Protests present Kamala Harris with her first big DNC challenge | Opinion

Dion Lefler/McClatchy Newspapers

I wasn’t an hour off the Amtrak train that brought me to Chicago Sunday to cover this week’s Democratic National Convention, when the city bus I was riding to the hotel was diverted for protesters who think Kamala Harris is not liberal enough to be president.

After I walked an extra half-mile to drop off my suitcases on the eve of the convention, I went out into the street to talk to the protesters to see what they wanted.

They had a laundry list of grievances, but the main cause celebre was Palestinians, particularly those in the war-ravaged Gaza Strip. Their featured chant of the day was “Kamala, Kamala, you can’t hide. You are funding genocide.”

Similar protests have dogged the Harris campaign since she became a candidate for president, as they did President Joe Biden’s campaign before her.

In isolation, the protest was not that big a deal, a few hours on a sunny Sunday in Chicago. But it does illustrate one of the thornier problems the Kamala Harris-Tim Walz ticket faces as it moves toward the November election.
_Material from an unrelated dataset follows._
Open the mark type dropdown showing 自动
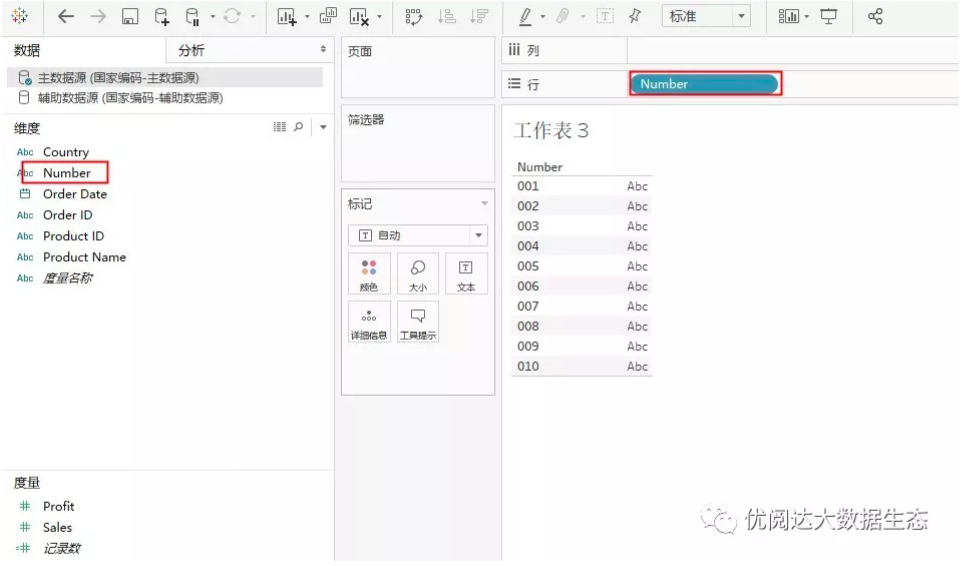Screen dimensions: 962x566 pos(418,235)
This week’s convention is all about showing the country that the Democratic Party is as united behind Harris as the Republicans are behind Donald Trump. Jewish and Muslim voters are both a part of the coalition that Harris must hold together to win the White House and head off another four years for Trump.

The contrast between Trump’s and Harris’ policies toward the Middle Eastern conflict could not be any more stark.

The Biden-Harris administration has worked hard to try to bring about a cease-fire and provide humanitarian aid to civilians caught right now between the hammer that is Israel and the anvil that is Hamas. It’s a nuanced, reasonable approach to try to stop the war.

Trump has gone in a decidedly anti-Palestinian direction, urging Israel to “finish the job,” which is every bit as ominous as it sounds for the Palestinians. He’s also vowed to prohibit immigration of Palestinian refugees into the U.S. and to expand a ban on immigration from Muslim-majority countries that was a feature of his presidency.

No one at Sunday’s protest seemed to notice that as they gathered their demonstrators and unfurled their banners and flags at a corner in downtown Chicago, the backdrop dominating the scene was the glittering Trump International Hotel & Tower.

“They think that just because Kamala is a woman of color, just because she’s not Trump, that we’re automatically voting for her, and guess what? That’s not it,” one protester told me. “Then, she added “I don’t want Trump. I want to make that clear that I don’t want him.”

That’s the quandary. The fact that there are still voters to be convinced gives the protesters some measure of leverage, that they hope to use to influence current policy in a more pro-Palestinian direction. But at the same time, every vote they peel off Harris’ total brings Trump that much closer to a triumphant return to the White House.

One of the first speakers on the convention agenda for Monday is Rep. Alexandria Occasio-Cortez, a New York Democrat and a prominent supporter of the Palestinian cause.

She’s one of the few members of Congress who’s used the G-word, genocide, to describe Israel’s response to the Hamas-led attack on Israel last October in which about 1,100 Israelis were killed and about 250 were taken hostage.

At this writing, we don’t know what she’ll say at the convention podium. It will be interesting to see if her presence and words can sway demonstrators like one I spoke to Sunday, an older man with a walker.

“She’s (Harris) talked about a ceasefire, so has Biden, so has the Democratic Party, but they haven’t been serious about it,” the man told me. “They haven’t stopped sending arms to Israel. That’s a key thing.” Asked to reconcile that with what Trump’s said he’d do, the man replied “He’s a Zionist. He told the Zionists to finish the job. Yeah, it’s the same difference.”

Wichita Eagle Opinion Editor Dion Lefler is covering the Democratic National Convention for McClatchy’s Opinion teams.